> _What you need to do_
Copy out the records word for word, from the line containing "Click the question mark icon beside よくある質問" through the final line of the records.

> _Supplied entries_
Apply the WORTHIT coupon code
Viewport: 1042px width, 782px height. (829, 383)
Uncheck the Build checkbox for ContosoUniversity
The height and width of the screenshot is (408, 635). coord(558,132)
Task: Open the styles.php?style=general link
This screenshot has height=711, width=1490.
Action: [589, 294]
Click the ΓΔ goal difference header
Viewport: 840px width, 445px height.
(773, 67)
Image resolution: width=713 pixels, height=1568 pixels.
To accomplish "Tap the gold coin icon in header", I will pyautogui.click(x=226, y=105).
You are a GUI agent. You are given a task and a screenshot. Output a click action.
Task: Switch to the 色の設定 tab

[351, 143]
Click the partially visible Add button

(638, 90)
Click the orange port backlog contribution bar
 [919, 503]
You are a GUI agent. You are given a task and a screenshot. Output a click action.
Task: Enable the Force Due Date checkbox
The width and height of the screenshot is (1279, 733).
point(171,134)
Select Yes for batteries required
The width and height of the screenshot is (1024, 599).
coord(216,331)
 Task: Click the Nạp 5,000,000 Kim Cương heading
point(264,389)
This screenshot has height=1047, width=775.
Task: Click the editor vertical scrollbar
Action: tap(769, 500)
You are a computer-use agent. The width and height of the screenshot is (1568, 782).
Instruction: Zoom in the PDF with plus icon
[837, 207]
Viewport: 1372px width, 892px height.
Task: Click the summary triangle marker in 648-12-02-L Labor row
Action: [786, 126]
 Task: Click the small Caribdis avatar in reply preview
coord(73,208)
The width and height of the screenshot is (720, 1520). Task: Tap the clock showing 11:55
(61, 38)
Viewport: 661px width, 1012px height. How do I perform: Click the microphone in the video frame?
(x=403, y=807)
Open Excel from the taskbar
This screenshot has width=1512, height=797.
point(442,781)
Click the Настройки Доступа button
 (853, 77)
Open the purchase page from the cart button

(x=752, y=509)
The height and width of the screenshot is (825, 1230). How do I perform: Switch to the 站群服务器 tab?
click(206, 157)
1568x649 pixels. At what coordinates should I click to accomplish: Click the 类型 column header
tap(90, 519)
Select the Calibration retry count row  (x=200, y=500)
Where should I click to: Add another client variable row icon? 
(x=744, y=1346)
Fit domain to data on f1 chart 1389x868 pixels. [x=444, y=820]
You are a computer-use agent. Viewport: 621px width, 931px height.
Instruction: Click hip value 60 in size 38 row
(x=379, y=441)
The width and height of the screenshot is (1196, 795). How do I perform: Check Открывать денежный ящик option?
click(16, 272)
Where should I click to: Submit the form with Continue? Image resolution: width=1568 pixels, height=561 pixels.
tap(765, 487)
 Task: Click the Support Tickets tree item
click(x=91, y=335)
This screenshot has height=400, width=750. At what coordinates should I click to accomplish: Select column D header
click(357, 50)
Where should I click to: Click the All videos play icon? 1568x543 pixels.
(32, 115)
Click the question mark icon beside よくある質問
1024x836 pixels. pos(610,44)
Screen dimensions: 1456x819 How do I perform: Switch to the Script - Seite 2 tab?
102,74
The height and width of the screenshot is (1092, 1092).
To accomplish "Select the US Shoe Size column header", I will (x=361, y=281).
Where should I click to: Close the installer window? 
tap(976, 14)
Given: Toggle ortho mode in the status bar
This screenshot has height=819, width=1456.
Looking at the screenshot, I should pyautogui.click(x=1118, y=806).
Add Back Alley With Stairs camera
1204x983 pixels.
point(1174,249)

> _Finished task_
Click the question mark icon beside よくある質問
1024x836 pixels. pos(610,44)
Screen dimensions: 1456x819 How do I perform: Switch to the Script - Seite 2 tab?
102,74
The height and width of the screenshot is (1092, 1092).
To accomplish "Select the US Shoe Size column header", I will (x=361, y=281).
Where should I click to: Close the installer window? 
tap(976, 14)
Given: Toggle ortho mode in the status bar
This screenshot has height=819, width=1456.
Looking at the screenshot, I should pyautogui.click(x=1118, y=806).
Add Back Alley With Stairs camera
1204x983 pixels.
point(1174,249)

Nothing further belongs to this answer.